Spermidine attenuates bleomycin-induced lung fibrosis by inducing autophagy and inhibiting endoplasmic reticulum stress (ERS)-induced cell death in mice

Spermidine is an endogenous biological polyamine that plays various longevity-extending roles and exerts antioxidative, antiaging, and cell growth-promoting effects. We previously reported that spermidine levels were significantly reduced in idiopathic pulmonary fibrosis (IPF) of the lung. The present study assessed the potential beneficial effects of spermidine on lung fibrosis and investigated the possible mechanism. Lung fibrosis was established in mice using bleomycin (BLM), and exogenous spermidine was administered daily by intraperitoneal injection (50 mg/kg in phosphate-buffered saline). BLM-induced alveolar epithelial cells showed significant increases in apoptosis and endoplasmic reticulum stress (ERS)-related mediators, and spermidine attenuated BLM-induced apoptosis and activation of the ERS-related pathway. Senescence-associated β-gal staining and decreased expression of p16 and p21 showed that spermidine ameliorated BLM-induced premature cellular senescence. In addition, spermidine enhanced beclin-1-dependent autophagy and autophagy modulators in IPF fibroblasts and BLM-induced mouse lungs, in which inflammation and collagen deposition were significantly decreased. This beneficial effect was related to the antiapoptotic downregulation of the ERS pathway, antisenescence effects, and autophagy activation. Our findings suggest that spermidine could be a therapeutic agent for IPF treatment.

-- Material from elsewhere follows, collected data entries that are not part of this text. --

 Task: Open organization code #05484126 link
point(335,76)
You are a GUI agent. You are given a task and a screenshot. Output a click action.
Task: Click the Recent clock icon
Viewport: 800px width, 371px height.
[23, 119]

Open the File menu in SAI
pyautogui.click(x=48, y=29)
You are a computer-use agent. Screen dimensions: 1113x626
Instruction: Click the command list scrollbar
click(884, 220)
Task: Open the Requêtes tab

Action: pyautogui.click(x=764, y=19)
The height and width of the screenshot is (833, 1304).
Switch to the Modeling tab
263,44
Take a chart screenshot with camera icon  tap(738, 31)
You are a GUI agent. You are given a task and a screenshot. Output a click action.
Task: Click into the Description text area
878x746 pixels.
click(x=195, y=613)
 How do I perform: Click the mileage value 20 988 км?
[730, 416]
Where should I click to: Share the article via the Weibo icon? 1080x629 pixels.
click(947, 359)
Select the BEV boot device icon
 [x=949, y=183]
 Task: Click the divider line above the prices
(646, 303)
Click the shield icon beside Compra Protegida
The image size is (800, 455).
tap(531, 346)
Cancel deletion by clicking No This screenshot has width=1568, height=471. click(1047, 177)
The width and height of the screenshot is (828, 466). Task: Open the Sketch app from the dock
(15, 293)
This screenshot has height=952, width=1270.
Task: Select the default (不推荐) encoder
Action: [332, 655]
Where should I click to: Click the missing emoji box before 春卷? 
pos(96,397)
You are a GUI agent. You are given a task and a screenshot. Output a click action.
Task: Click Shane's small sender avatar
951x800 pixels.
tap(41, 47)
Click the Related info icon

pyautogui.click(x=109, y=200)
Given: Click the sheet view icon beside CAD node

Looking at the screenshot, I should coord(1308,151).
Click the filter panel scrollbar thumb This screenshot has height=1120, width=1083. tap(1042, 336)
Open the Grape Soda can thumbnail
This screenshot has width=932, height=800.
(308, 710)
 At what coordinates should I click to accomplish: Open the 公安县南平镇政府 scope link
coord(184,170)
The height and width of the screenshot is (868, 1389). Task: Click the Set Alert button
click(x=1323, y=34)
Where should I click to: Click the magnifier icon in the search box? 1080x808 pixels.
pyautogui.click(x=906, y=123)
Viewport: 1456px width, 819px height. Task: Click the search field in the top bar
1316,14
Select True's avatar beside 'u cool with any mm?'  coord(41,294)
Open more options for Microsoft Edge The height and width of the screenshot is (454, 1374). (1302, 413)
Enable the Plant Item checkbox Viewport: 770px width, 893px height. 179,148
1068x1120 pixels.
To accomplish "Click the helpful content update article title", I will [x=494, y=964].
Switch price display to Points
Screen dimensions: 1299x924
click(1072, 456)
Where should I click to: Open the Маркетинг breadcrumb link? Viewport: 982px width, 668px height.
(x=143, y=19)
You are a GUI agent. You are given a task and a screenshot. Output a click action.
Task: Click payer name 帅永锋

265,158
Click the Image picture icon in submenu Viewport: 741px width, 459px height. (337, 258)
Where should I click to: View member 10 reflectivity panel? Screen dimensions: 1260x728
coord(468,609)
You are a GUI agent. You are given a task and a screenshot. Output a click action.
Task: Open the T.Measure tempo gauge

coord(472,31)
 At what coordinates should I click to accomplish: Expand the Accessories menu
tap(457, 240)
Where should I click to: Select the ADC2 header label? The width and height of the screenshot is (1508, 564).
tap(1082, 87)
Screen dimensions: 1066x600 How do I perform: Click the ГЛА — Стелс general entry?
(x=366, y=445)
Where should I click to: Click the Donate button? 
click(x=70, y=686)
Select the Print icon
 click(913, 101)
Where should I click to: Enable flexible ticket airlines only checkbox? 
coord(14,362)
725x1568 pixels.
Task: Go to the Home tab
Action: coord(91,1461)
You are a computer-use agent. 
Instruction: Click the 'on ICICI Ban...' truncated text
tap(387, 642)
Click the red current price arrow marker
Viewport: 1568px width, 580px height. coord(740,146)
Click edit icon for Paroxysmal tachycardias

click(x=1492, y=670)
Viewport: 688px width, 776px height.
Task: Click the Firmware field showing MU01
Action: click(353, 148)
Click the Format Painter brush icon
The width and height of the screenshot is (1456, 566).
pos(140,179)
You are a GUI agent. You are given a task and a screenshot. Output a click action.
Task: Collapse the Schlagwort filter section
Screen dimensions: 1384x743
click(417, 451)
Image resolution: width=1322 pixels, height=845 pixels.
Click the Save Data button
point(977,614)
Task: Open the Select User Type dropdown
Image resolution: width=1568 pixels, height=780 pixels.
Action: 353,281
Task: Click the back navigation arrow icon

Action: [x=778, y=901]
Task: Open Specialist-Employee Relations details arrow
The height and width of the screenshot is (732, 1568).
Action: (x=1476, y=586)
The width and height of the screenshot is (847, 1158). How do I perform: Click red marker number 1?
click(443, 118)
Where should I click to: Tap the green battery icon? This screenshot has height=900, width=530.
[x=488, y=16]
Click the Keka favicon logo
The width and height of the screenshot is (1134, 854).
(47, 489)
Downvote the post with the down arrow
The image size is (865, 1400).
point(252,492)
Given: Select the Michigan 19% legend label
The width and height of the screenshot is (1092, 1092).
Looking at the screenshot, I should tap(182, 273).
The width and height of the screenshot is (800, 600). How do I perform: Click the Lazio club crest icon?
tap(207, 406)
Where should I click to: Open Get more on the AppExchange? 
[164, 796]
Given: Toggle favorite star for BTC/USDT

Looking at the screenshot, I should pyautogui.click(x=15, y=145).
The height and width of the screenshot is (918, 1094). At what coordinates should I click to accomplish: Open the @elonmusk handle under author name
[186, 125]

A natural widely occurring molecule with anti-aging properties may offer a new therapeutic option for patients with idiopathic pulmonary fibrosis(IPF). Sung Woo Park and colleagues from Soonchunhyang University Bucheon Hospital, South Korea, administered the anti-aging compound spermidine to mice with bleomycin-induced lung fibrosis. The team had previously shown that IPF lung express lower levels of spermidine than do healthy individuals. In the current investigations, the researchers demonstrated that treatment of spermidine attenuate inflammation and reduce collagen deposition in mouse lungs. On a molecular level, spermidine limited oxidative stress induced cell death and growth arrest by preventing the build-up of misfolded proteins and by activating pathways for the removal of dysfunctional components from the cell.